• [EXTRAIT DE PAGE]:
════
Chez Balzac, le héros entreprend de conquérir la ville, au risque d’être broyé. Dans Les Mystères de Paris, il est confronté à un espace urbain monstrueux qu’il doit vaincre. Il se fait justicier, à l’instar du comte de Monte-Cristo, et applique une justice tantôt répressive, tantôt gratificatrice. Lumière dans les bas-fonds, rétablissement d’un ordre, force de la volonté : après l’effroi, le lecteur est censé être rassuré. Paris est moins obscur, moins terrifiant, moins mystérieux.
Adaptations et fortune critique
Malgré les sept heures que dure sa représentation, le drame tiré du roman par Sue et Goubaux brûle les planches à la Porte-Saint-Martin à partir du 13 février 1844. Sue devance largement Dickens à Londres. Il règne sur l’Europe, inondée de ses traductions. On assiste à une floraison de romans portant le mot « mystère » dans leur titre, des Mystères de Londres de Paul Féval aux Vrais Mystères de Paris de Vidocq. Léo Malet (1909-1996) reprendra la tradition avec ses Nouveaux Mystères de Paris, publiés entre 1954 et 1959. Victor Hugo entame Les Misères, qui deviendront Les Misérables. Sand, Lamartine, d’autres encore écrivent leur admiration.
Onze cent lecteurs, dont les lettres sont conservées à la Bibliothèque historique de la Ville de Paris, couvrent le romancier de louanges, sollicitent aide financière, conseils, adresses de nécessiteux à secourir, informations signalant des cas sociaux. On lui envoie des cadeaux, on s’inquiète de sa santé. On suit avec anxiété la progression de l’œuvre. On souhaite rencontrer les personnages, qui ne peuvent être que réels. Des lectrices insistent pour obtenir de prometteurs rendez-vous. D’aucuns offrent leurs services pour guider l’inspiration, voire la suppléer. Il en est pour tenter d’infléchir le sort de la malheureuse Fleur-de-Marie. Francis Lacassin voit là l’invention du courrier du cœur.
════
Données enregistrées
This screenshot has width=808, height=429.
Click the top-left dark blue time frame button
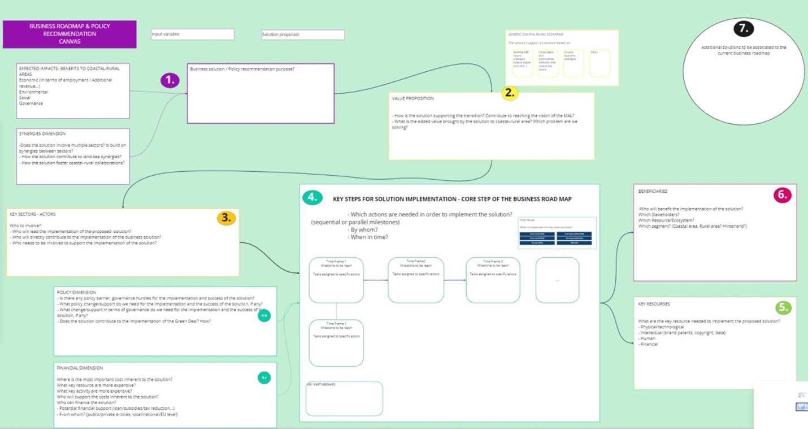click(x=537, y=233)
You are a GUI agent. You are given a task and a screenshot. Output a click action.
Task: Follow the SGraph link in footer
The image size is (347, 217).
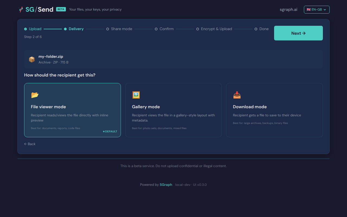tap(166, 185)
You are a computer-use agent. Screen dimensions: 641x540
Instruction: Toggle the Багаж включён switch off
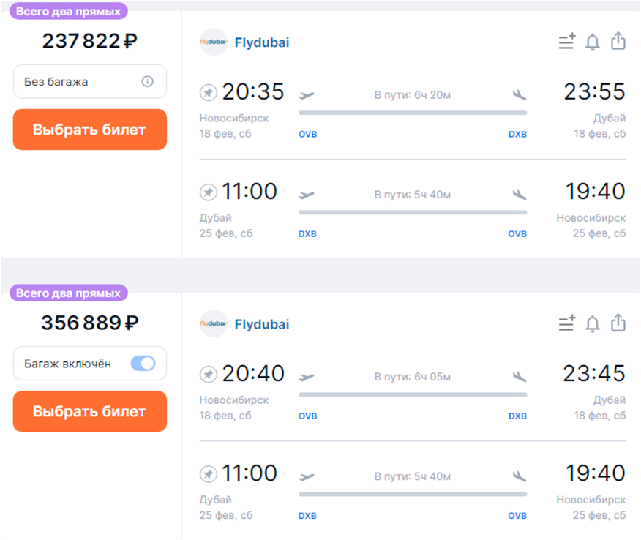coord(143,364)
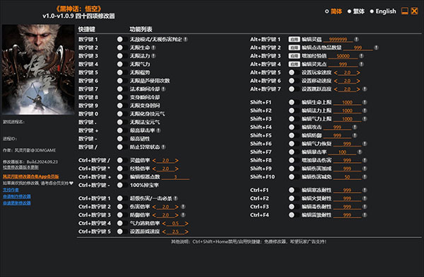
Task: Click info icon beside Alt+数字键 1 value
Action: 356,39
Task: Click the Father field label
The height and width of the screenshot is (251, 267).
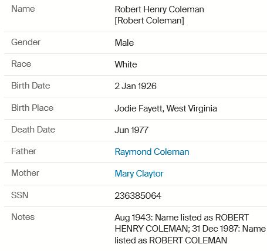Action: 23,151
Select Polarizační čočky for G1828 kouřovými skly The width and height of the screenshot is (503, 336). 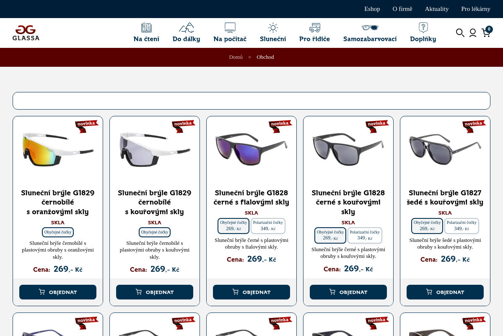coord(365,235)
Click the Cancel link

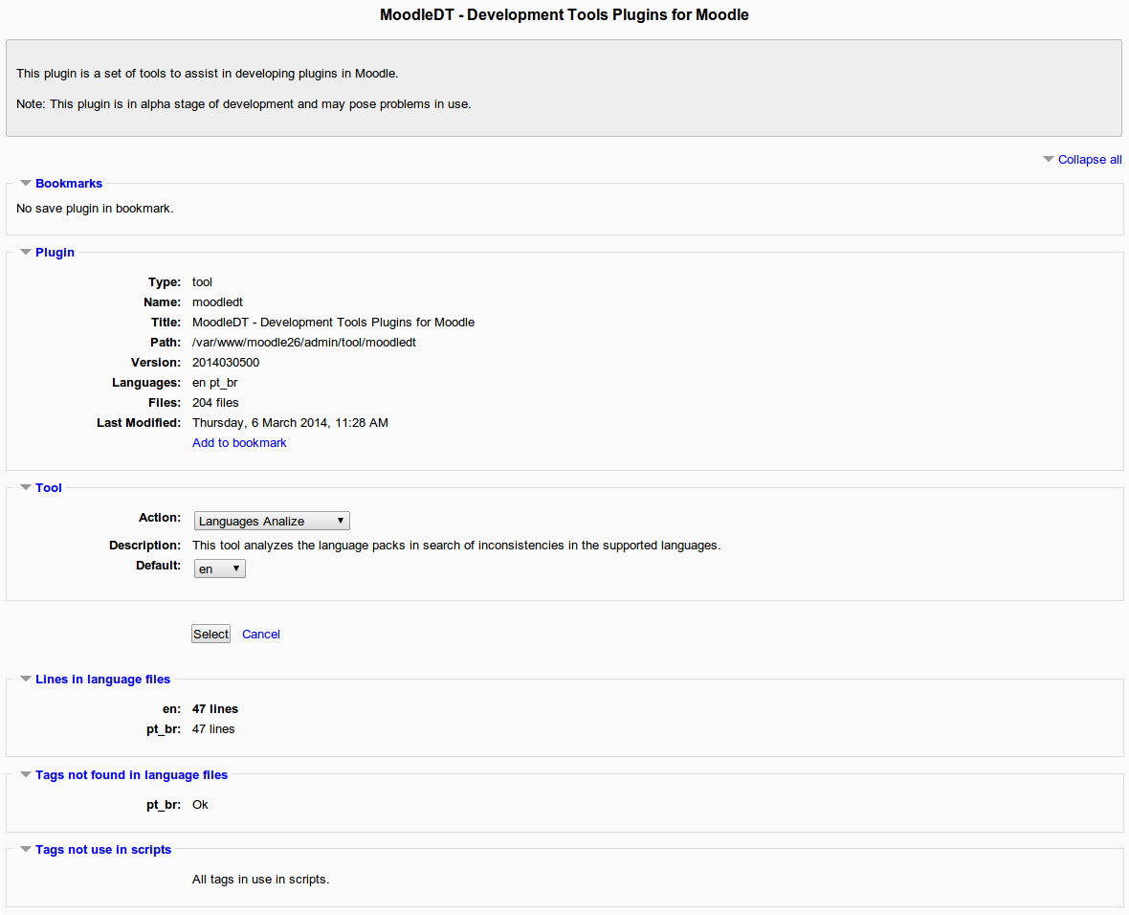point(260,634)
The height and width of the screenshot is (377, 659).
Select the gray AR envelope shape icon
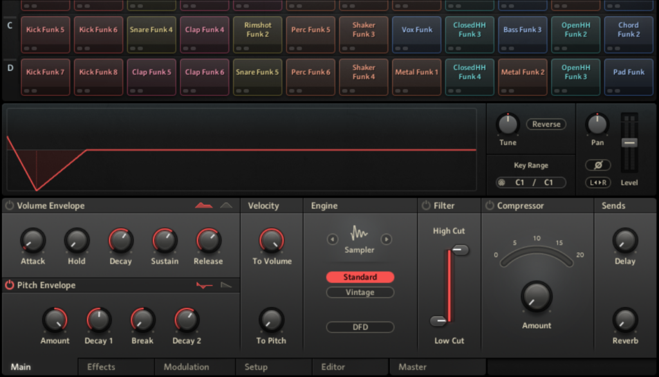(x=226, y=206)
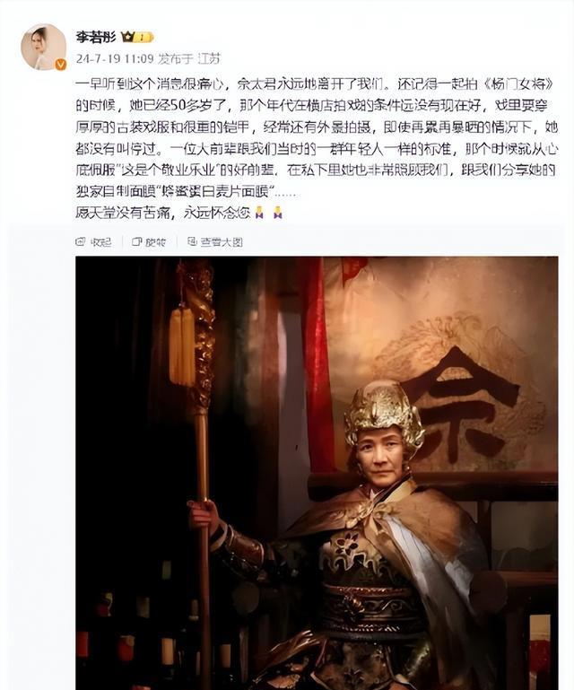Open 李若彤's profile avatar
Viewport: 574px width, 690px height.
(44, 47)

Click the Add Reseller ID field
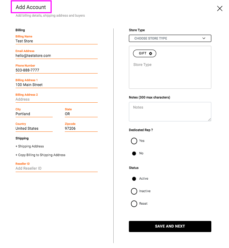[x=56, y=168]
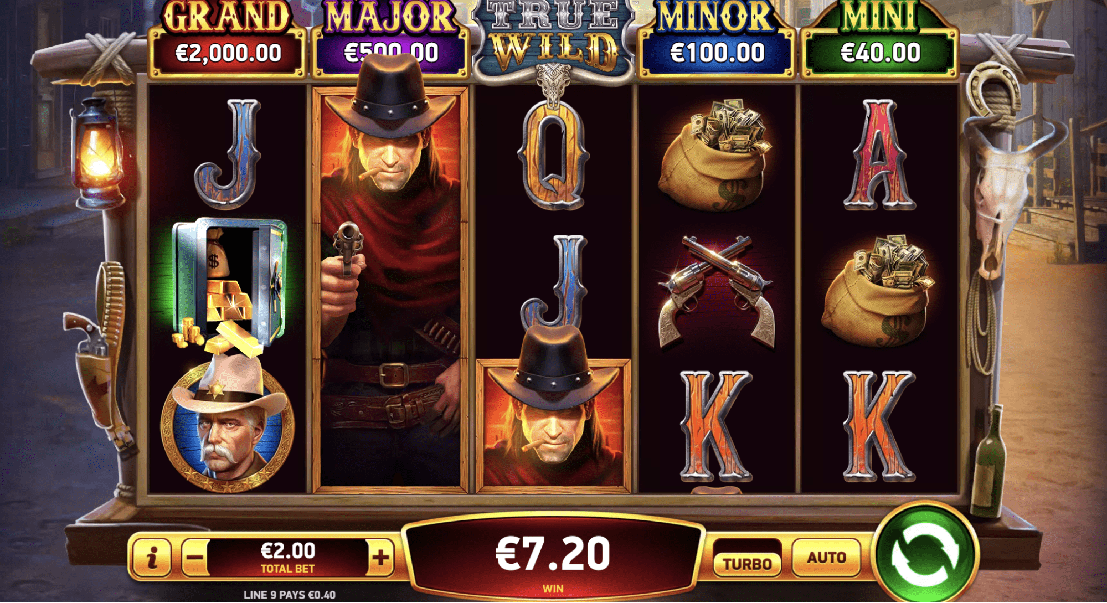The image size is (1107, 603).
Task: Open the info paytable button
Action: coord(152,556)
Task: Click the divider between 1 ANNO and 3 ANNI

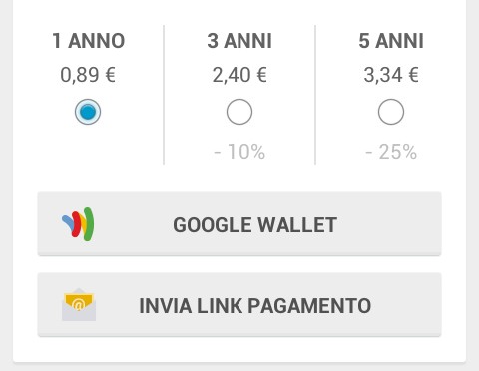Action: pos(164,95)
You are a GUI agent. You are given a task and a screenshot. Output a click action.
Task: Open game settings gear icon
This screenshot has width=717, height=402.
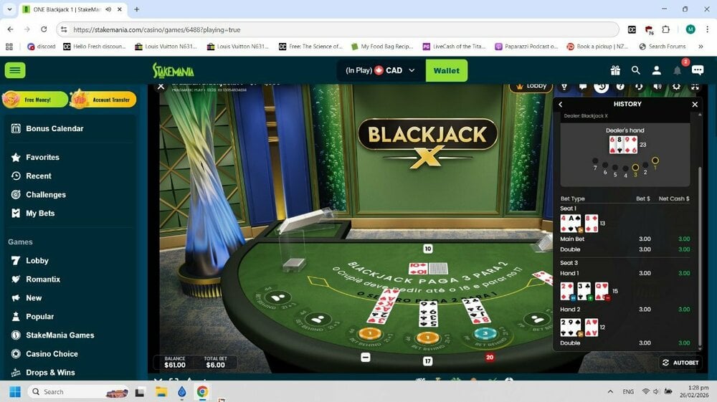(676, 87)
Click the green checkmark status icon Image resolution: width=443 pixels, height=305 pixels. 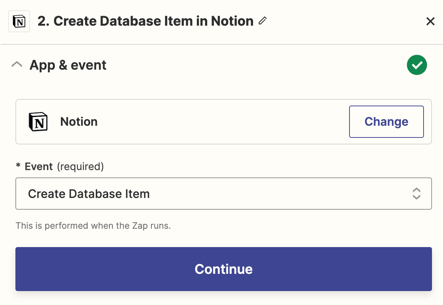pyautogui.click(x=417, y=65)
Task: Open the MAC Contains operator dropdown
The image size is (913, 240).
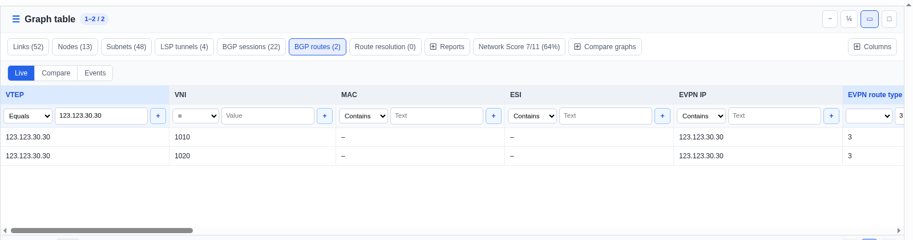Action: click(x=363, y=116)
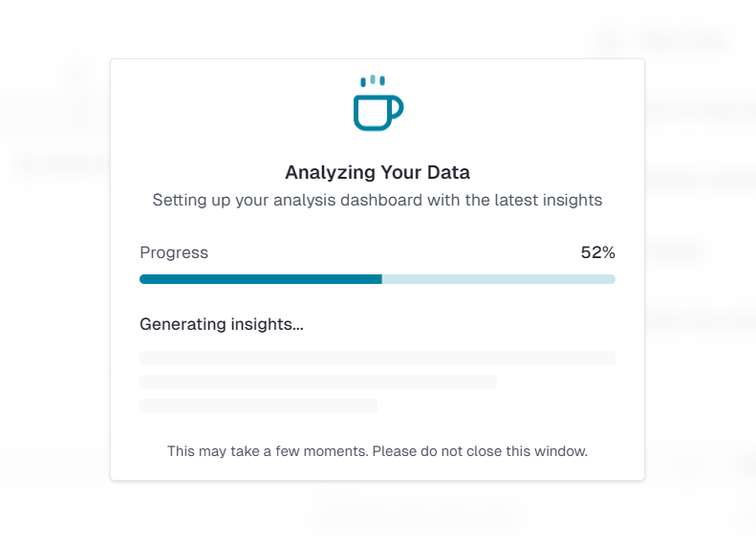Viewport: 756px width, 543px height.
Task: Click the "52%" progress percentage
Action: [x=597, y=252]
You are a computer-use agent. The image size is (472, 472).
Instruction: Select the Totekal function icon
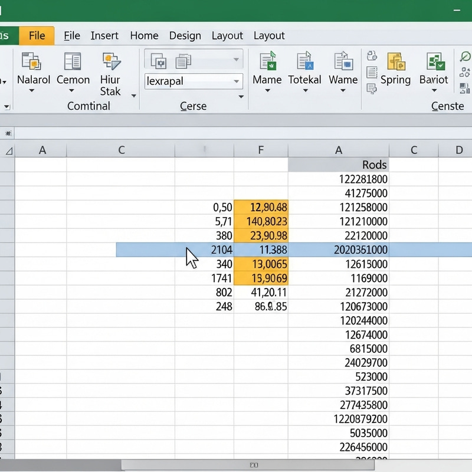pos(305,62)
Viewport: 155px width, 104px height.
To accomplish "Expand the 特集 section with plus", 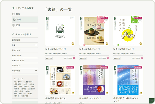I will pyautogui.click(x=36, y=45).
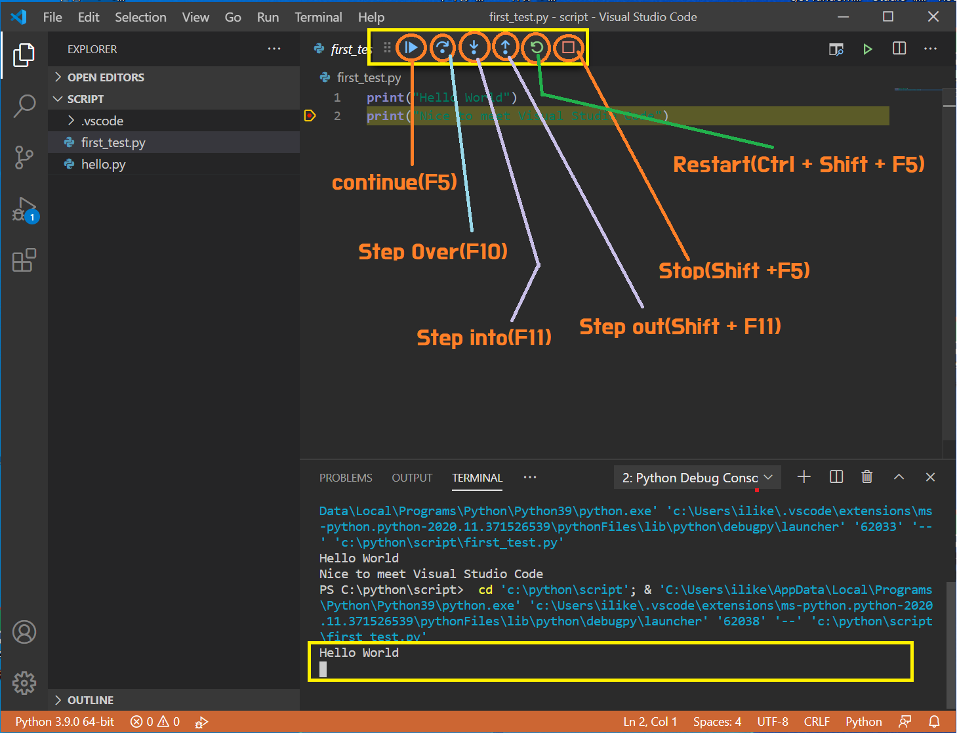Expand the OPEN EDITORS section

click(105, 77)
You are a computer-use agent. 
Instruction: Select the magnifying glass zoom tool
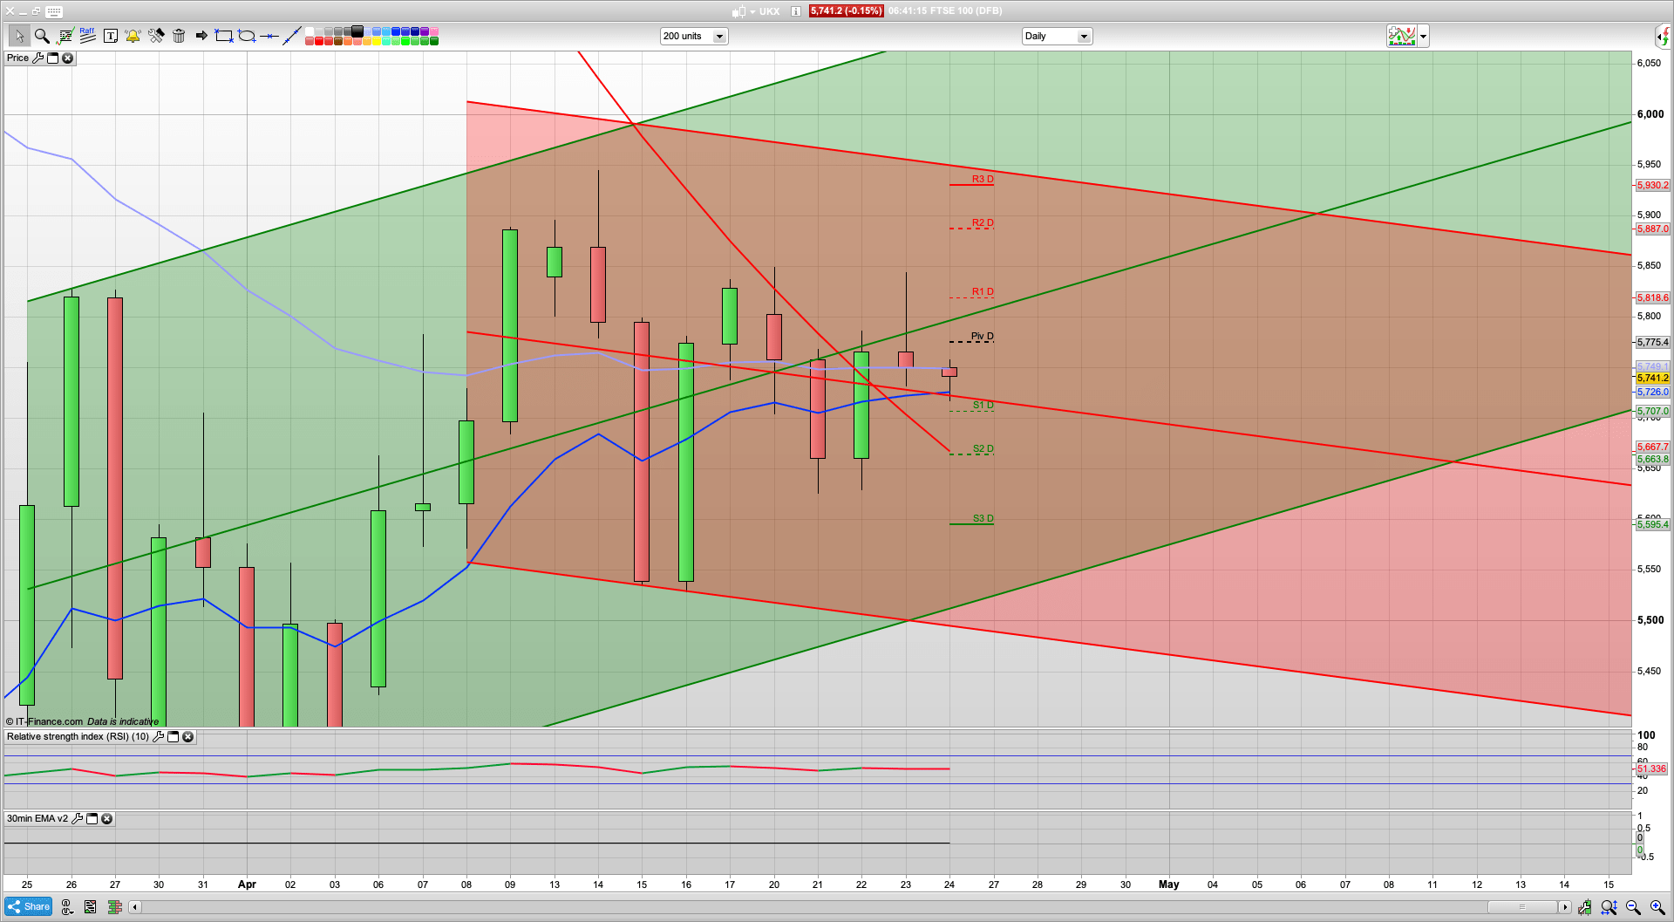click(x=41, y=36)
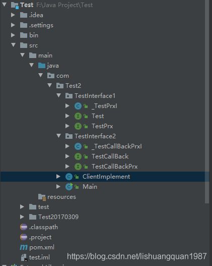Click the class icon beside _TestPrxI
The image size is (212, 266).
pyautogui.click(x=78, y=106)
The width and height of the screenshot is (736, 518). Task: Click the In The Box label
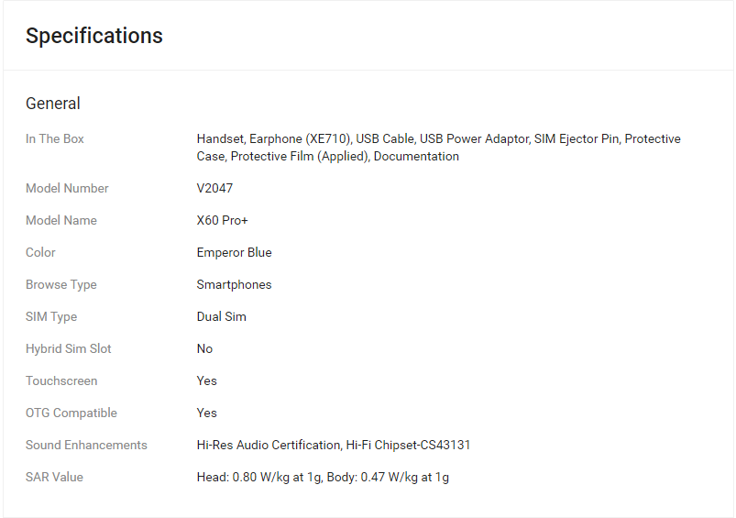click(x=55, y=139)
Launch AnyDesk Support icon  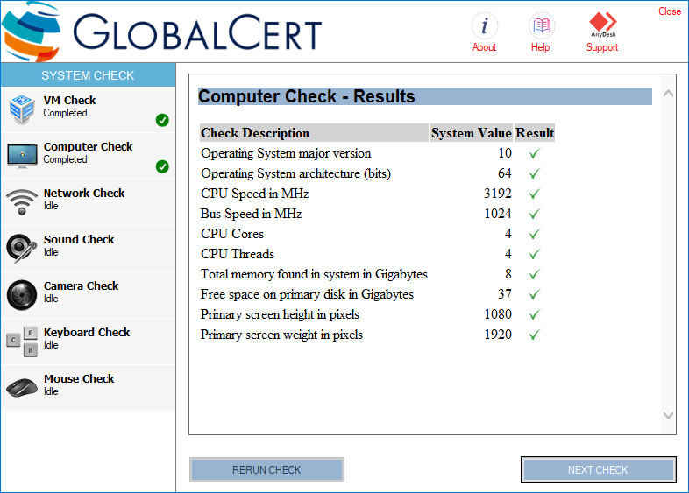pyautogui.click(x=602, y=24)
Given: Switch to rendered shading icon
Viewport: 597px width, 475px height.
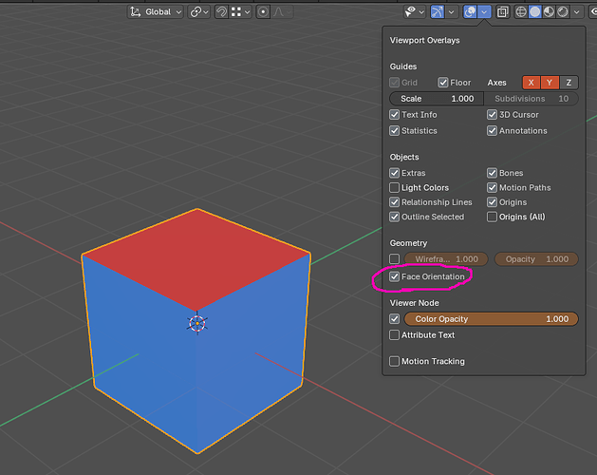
════
• [CONSIGNE 1]: Résumez en deux phrases l'extrait sur Les Mystères de Paris.
• [CONSIGNE 2]: Recopiez le passage de l'extrait sur Les Mystères de Paris qui commence aux mots « Onze cent lecteurs, dont » et s'arrête après « courrier du cœur. ».

• [RÉPONSE COMPLÈTE 1]: Dans Les Mystères de Paris, le héros affronte un espace urbain monstrueux et s'y fait justicier, de sorte que Paris paraît ensuite moins terrifiant au lecteur. Le roman connaît un immense succès, avec son adaptation à la Porte-Saint-Martin en 1844 et une foule de romans imitateurs, et plus de mille lecteurs écrivent à Sue pour le louer ou lui demander de l'aide.

• [RÉPONSE COMPLÈTE 2]:
Onze cent lecteurs, dont les lettres sont conservées à la Bibliothèque historique de la Ville de Paris, couvrent le romancier de louanges, sollicitent aide financière, conseils, adresses de nécessiteux à secourir, informations signalant des cas sociaux. On lui envoie des cadeaux, on s’inquiète de sa santé. On suit avec anxiété la progression de l’œuvre. On souhaite rencontrer les personnages, qui ne peuvent être que réels. Des lectrices insistent pour obtenir de prometteurs rendez-vous. D’aucuns offrent leurs services pour guider l’inspiration, voire la suppléer. Il en est pour tenter d’infléchir le sort de la malheureuse Fleur-de-Marie. Francis Lacassin voit là l’invention du courrier du cœur.